>>

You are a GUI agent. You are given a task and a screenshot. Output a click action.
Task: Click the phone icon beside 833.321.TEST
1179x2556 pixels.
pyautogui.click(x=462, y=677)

<<
>>

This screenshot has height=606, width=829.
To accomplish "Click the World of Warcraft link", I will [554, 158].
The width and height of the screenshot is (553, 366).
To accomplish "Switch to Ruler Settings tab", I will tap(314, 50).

<<

## Task instructions
Copy all lines above containing the string "accomplish".

## Solution for this task
To accomplish "Click the World of Warcraft link", I will [554, 158].
To accomplish "Switch to Ruler Settings tab", I will tap(314, 50).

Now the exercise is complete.